Hi teams! I try to get top_n_queries with source t...
# troubleshoot
m
Hi teams! I try to get top_n_queries with source type snowflake-usage. But this query “select min(query_start_time) as min_time, max(query_start_time) as max_time from snowflake.account_usage.access_history” spends too much time. [2022-06-12 183107,518] INFO {datahub.ingestion.source.usage.snowflake_usage:438} - Checking usage date ranges Here is my recipe: top_n_queries: 5 start_time: ‘2022-06-9T00:00Z’ end_time: ‘2022-06-12T00:00Z’ database_pattern: allow:
It seems that the query for snowflake access_history is time consuming. How can I speed up this process?
d
What do you mean in too much time?
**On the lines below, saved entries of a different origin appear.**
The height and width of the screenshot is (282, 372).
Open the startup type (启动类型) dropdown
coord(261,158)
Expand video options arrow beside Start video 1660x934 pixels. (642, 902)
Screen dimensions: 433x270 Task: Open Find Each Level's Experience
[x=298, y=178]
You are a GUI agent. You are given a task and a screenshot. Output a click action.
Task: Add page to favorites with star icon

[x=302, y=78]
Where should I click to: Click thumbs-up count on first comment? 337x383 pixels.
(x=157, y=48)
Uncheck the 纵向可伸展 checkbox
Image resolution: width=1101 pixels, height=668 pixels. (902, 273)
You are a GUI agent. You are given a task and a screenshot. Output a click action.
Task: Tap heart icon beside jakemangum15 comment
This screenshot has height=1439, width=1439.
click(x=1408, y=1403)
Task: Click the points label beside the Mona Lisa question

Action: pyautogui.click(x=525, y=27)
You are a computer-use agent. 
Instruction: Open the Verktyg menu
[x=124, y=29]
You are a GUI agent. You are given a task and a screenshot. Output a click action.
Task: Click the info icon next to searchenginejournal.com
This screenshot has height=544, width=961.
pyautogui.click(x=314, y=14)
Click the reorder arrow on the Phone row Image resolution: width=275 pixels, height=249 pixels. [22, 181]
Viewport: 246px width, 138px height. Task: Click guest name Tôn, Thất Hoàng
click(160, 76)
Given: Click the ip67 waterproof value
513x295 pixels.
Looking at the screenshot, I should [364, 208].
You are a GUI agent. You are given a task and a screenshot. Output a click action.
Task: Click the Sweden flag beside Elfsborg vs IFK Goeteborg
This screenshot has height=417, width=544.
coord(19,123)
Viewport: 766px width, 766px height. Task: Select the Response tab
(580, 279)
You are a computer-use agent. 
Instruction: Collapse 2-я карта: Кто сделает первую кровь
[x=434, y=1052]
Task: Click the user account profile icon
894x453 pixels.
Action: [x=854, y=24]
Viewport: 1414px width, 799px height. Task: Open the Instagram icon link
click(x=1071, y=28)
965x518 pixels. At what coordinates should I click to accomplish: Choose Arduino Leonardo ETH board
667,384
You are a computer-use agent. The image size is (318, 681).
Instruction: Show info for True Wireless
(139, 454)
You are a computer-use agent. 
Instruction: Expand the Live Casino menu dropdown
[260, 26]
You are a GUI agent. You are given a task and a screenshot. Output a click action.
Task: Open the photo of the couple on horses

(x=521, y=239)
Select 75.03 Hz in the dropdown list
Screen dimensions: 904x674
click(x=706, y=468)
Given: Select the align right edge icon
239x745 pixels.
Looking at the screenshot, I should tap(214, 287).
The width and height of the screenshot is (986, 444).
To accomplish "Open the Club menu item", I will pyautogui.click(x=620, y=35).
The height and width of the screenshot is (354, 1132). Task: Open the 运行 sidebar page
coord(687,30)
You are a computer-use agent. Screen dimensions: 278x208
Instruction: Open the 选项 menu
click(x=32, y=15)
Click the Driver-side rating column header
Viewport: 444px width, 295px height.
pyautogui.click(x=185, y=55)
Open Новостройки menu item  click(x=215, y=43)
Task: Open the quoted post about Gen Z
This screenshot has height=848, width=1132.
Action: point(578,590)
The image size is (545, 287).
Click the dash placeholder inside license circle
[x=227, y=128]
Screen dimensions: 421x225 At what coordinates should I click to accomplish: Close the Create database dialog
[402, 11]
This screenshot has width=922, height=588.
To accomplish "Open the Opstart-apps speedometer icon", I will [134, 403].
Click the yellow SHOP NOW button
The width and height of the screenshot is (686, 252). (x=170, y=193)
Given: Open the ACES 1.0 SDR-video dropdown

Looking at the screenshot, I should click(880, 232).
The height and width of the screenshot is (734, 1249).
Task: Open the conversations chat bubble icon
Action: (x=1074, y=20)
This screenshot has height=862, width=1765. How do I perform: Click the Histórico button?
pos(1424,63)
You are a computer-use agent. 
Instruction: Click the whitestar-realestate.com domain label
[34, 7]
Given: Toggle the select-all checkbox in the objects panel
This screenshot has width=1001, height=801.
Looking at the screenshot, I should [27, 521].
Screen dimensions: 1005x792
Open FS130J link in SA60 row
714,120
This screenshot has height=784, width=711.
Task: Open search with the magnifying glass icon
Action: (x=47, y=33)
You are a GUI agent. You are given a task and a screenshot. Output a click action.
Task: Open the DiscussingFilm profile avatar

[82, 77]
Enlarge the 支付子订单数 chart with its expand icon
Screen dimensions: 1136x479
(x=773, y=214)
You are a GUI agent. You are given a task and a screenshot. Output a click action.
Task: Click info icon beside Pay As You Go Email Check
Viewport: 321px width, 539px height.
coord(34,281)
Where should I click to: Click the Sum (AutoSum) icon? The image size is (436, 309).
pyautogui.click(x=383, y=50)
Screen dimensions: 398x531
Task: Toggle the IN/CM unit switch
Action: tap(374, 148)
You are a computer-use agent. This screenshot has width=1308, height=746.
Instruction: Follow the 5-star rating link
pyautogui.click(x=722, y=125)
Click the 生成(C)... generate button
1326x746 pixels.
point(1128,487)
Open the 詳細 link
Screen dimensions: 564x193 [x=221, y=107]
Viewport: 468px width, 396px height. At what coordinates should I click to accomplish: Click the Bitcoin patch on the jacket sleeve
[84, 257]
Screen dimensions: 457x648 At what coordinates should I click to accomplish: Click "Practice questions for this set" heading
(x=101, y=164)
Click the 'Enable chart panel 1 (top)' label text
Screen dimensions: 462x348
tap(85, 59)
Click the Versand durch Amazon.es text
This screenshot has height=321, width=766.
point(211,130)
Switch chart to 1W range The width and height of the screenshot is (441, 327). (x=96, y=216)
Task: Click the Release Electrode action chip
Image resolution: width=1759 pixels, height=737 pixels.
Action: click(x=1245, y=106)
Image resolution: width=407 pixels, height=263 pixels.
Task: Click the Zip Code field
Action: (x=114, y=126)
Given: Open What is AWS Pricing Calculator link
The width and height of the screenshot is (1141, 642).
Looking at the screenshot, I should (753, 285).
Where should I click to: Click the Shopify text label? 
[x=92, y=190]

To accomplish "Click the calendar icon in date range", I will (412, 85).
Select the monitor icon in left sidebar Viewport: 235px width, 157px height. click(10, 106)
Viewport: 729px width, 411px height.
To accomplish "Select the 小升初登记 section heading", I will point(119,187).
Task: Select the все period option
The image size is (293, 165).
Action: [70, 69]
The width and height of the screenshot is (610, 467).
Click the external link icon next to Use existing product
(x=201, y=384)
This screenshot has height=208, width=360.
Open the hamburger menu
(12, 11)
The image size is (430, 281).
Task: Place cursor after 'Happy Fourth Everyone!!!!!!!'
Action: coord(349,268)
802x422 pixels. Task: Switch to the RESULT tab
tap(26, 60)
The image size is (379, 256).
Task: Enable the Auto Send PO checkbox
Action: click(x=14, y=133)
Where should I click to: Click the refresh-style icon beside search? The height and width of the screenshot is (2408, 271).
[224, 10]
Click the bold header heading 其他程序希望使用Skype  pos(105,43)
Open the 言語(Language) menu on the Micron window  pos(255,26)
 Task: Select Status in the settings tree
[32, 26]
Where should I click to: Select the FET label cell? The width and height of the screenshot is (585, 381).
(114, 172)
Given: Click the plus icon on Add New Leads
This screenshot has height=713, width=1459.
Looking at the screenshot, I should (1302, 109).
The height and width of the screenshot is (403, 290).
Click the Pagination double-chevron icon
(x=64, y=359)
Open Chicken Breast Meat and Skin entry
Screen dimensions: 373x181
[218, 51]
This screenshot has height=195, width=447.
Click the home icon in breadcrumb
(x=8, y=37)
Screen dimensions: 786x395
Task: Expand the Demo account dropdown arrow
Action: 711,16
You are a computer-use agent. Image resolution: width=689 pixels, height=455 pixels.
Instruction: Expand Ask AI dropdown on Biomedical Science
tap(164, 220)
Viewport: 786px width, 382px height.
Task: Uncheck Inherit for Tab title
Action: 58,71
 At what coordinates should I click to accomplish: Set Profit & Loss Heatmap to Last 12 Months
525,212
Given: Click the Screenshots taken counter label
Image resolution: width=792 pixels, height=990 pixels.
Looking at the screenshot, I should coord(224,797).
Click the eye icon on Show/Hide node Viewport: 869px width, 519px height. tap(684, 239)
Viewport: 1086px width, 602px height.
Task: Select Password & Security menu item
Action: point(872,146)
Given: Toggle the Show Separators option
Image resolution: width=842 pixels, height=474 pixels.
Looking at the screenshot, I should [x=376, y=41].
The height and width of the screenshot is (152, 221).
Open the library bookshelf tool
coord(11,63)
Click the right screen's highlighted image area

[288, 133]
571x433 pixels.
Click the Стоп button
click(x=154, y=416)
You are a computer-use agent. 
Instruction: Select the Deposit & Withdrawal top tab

Can you try to ingest only 1 day?
m
No matter what’s the start_time and end_time, I found there is always a query running in Snowflake, which is “select min(query_start_time) as min_time, max(query_start_time) as max_time from snowflake.account_usage.access_history”. This query is time consuming.
d
Please, can you quantify it a bit? Is it hours or minutes?
m
At least 20 mins I don’t know how long it will take. If I use source.type : snowflake to ingest the same schema, the total time is about 10 mins.
The reason could be that the SNOWFLAKE.ACCESS_HISTORY table is so huge. Even I click preview data on snowflake, it will take a long time (at least 20 mins)
d
Wow, that is huge